Ханна Вебер, да, именно так, — с напором твержу я женщине, которая невозмутимо тыкает в кнопки на клавиатуре компьютера. — Ее должны были привезти около часа назад… Дорожное происшествие… Травма головы… Она была без сознания.
Женщина с любопытством глядит на меня:
Кто вы ей будете?
Я несколько теряюсь: кто я ей на самом-то деле… По сути, никто! Меня не допустят к ней, я ведь и сам должен это понимать; но понимать что-то и принять это — две большие разницы… Сердце и разум в данном случае вступают между собой в явное противоборство, которое разум, определенно, проигрывает, и потому я все с той же бравадой, которую на самом деле вовсе не ощущаю, произношу:
Я был на дороге во время аварии… и теперь хотел бы удостовериться, что с этой женщиной все в порядке.

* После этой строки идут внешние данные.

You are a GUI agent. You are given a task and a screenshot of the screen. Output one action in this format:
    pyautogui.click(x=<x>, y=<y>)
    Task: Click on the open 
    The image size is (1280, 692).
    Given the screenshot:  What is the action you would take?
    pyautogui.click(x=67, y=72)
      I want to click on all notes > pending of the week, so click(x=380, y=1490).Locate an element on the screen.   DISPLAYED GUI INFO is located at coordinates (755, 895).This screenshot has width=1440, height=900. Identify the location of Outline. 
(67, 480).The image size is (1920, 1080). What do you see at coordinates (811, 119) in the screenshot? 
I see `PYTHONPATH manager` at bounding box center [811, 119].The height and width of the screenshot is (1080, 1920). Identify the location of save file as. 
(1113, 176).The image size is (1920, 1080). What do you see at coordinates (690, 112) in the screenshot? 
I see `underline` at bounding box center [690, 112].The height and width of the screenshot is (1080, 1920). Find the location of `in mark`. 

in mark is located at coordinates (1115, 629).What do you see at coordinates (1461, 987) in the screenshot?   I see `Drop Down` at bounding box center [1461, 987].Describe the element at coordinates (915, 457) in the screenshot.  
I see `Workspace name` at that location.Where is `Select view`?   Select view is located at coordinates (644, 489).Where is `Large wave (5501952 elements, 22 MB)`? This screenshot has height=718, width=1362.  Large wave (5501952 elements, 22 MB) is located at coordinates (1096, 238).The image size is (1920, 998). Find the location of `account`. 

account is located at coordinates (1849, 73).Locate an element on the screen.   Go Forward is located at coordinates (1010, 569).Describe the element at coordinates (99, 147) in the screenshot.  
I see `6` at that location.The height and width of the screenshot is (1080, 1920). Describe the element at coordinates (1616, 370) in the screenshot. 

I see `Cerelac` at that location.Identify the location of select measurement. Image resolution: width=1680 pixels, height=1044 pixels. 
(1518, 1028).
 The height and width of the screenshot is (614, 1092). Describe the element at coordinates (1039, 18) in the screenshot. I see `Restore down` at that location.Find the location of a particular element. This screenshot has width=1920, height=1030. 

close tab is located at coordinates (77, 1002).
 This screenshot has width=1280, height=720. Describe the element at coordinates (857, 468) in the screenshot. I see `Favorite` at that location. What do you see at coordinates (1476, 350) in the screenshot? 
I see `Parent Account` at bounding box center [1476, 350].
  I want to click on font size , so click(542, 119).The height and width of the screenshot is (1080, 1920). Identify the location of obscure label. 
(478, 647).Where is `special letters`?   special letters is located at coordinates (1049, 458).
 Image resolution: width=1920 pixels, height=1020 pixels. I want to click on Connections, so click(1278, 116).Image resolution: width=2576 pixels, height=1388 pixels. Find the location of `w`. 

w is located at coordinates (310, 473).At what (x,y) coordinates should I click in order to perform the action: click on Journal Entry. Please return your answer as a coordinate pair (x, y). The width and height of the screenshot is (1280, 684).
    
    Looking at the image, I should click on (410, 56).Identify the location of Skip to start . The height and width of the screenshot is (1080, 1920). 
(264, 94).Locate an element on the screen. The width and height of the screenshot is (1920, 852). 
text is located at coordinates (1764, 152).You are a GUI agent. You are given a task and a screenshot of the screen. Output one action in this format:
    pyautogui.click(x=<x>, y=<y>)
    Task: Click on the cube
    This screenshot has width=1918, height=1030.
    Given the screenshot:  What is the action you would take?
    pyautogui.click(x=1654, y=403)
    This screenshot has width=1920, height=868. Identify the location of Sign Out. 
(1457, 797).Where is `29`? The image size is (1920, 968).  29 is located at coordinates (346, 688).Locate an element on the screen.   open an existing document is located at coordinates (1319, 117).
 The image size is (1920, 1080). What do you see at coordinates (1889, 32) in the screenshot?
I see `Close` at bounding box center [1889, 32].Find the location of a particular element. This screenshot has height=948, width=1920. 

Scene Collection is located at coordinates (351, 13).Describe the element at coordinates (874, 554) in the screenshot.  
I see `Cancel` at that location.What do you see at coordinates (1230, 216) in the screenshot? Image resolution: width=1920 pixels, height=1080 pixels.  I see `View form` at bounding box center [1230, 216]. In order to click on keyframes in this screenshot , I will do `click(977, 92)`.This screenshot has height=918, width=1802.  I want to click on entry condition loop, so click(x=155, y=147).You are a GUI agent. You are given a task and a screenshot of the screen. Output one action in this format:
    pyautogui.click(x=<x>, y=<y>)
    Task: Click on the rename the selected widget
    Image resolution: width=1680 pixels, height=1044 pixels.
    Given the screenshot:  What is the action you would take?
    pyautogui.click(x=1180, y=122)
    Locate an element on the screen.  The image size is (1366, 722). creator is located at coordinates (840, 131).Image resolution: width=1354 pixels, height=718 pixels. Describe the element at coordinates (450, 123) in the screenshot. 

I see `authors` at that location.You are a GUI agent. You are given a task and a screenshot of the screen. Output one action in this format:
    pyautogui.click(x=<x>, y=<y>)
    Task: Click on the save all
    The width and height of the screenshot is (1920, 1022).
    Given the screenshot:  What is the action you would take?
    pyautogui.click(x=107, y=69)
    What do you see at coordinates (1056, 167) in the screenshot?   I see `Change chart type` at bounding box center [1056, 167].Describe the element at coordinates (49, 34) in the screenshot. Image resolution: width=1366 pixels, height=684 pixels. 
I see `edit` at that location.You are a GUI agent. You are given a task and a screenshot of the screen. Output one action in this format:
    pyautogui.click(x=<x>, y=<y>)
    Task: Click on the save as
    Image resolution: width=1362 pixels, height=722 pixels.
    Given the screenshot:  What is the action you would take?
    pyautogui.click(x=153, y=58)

Регистратурная дама одаривает меня еще более любопытным взглядом, в котором сквозит открытое недоверие: «так я тебе и поверила, голубчик!», говорит этот ее шпионский прищур, и даже слегка вздернутый курносый нос, кажется, твердит о том же. Робею перед ней, словно двенадцатилетний мальчишка перед суровой директрисой, но продолжаю мужественно смотреть ей в глаза… От чрезмерного усилия у меня даже ломит затылок! А та продолжает свою пытку: с убийственной медлительностью тыкает в кнопки и, изогнув брови, кидает на меня косые, убийственные взгляды… Наконец я не выдерживаю — выхватываю из кармана портмоне, жмякаю на стойку стоевровую купюру и придавливаю ее ладонью.
Скажите мне, пожалуйста, номер палаты, прошу вас! — елейным тоном озвучиваю я свои денежные манипуляции. — Я всего лишь хочу поговорить с доктором и узнать о ее самочувствии.
Уберите это! — сурово говорит инквизиторша. — Ханну Вебер определили в
палату номер 205. Это на втором этаже, в реанимационном отделении… — И уже мне в спину доносится: — Если что — я вас даже не видела!
Спасибо! — улыбаюсь я ей, заходя в кабину лифта и чувствуя себя едва ли не Гераклом, победившим Немейского льва ну или, если уж подбирать более верные сравнения, то речь, наверное, идет скорее всего о Цербере. Сейчас я бы даже мог это «чудовище» расцеловать… Вот ведь странные вещи со мной нынче творятся!